WORK TO DO
Reproduce everything in the passage on public sector share buybacks from "While a share" down to "a recent report.", replacing "capex" with "capital expenditure".

EXCERPT PROVIDED
After a bumper listing of Rites Limited – a state-owned railway consultancy firm – that has seen the stock rise 26 per cent since its debut on July 2, 2018, the government seems to have changed its mind in favour of buying back shares of public sector enterprises (PSEs) given the volatile markets.

Though a timeline is yet to be finalised, Coal India, NTPC, NALCO, NMDC, BHEL, NHPC, NBCC and Hindustan Aeronautics are among the 13 companies, according to reports, that have been shortlisted for the buyback.

While a share buyback is a positive development from a near-term perspective, analysts say the move is also a structural positive.

“The in-principle nod of a share buyback by these companies is a broader positive for the entire PSU space. For years, PSUs have suffered from poor capital allocation practices in India, with accumulated cash which is used either for unproductive or poorly planned capex. As such, cash distribution through any form is a welcome change, in our view, and boosts return on equity (ROE) near-term and makes a case for a structural re-rating,” write Amar Kedia and Priyankar Biswas of Nomura in a recent report.

The buyback route, experts say, is a better way to reward shareholders rather than paying a hefty dividend, as the latter is subject to tax. As per law, income by way of dividend above Rs 10 lakh is chargeable at the rate of 10 per cent for individuals, Hindu Undivided Family (HUF) or partnership firms and private trusts.

So, should you tender shares in case the buyback offer for these companies does come about? Analysts do think so given the recent underperformance of PSU stocks.

PROVIDED DATA
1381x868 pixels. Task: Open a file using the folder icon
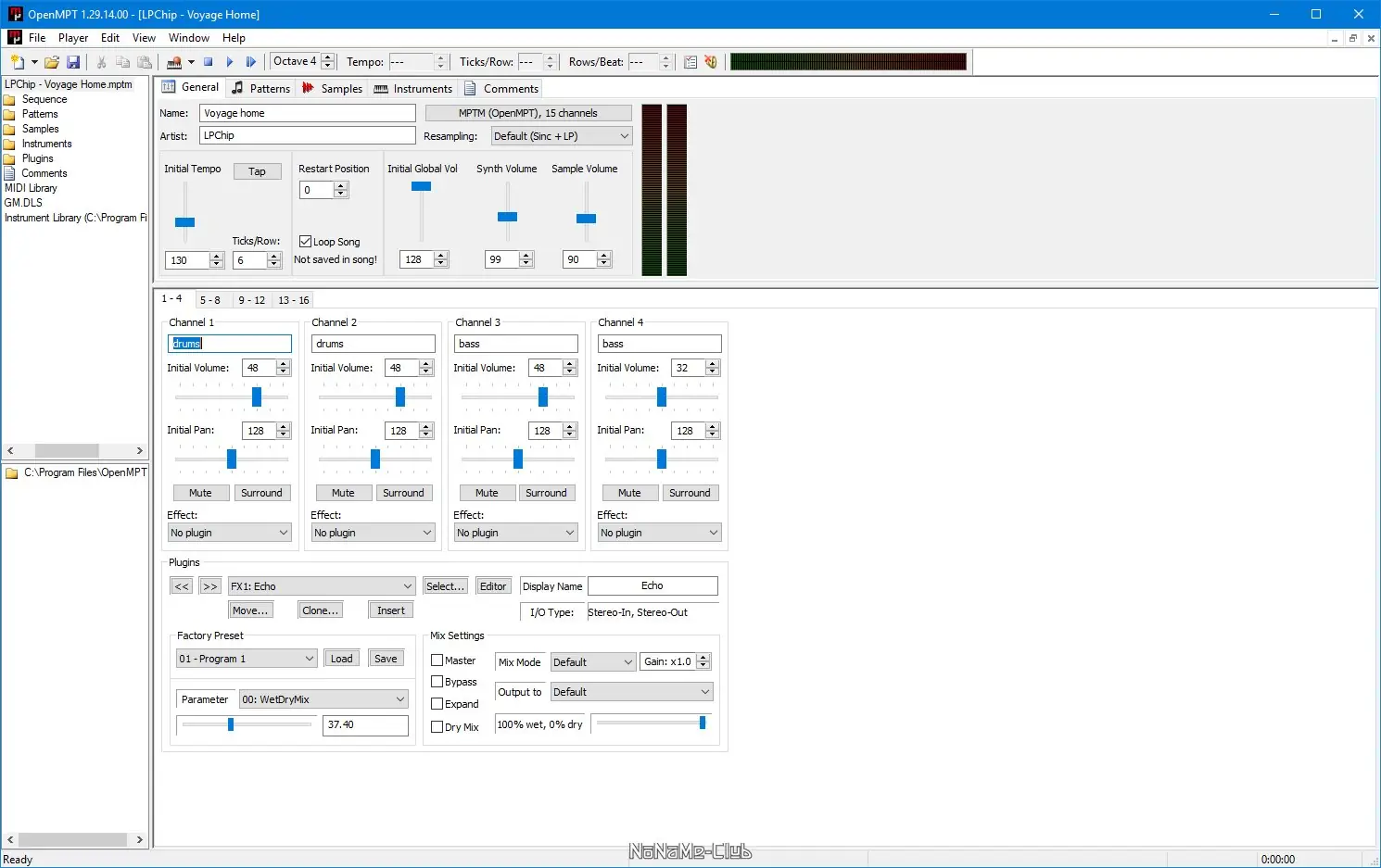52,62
--
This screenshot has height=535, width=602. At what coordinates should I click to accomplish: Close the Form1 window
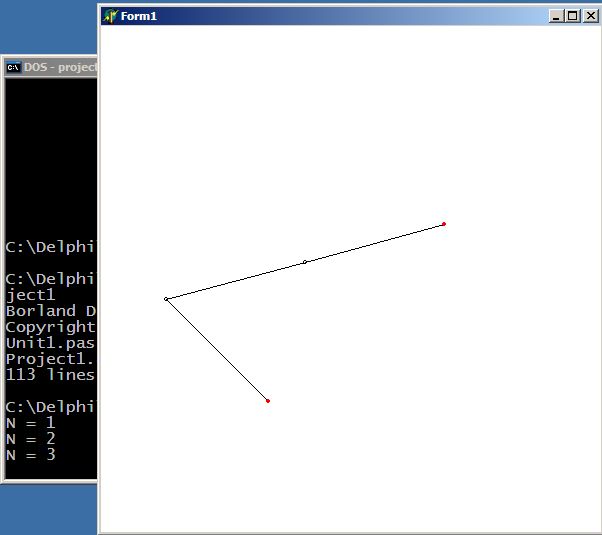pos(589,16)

TASK RESPONSE
While a share buyback is a positive development from a near-term perspective, analysts say the move is also a structural positive.

“The in-principle nod of a share buyback by these companies is a broader positive for the entire PSU space. For years, PSUs have suffered from poor capital allocation practices in India, with accumulated cash which is used either for unproductive or poorly planned capital expenditure. As such, cash distribution through any form is a welcome change, in our view, and boosts return on equity (ROE) near-term and makes a case for a structural re-rating,” write Amar Kedia and Priyankar Biswas of Nomura in a recent report.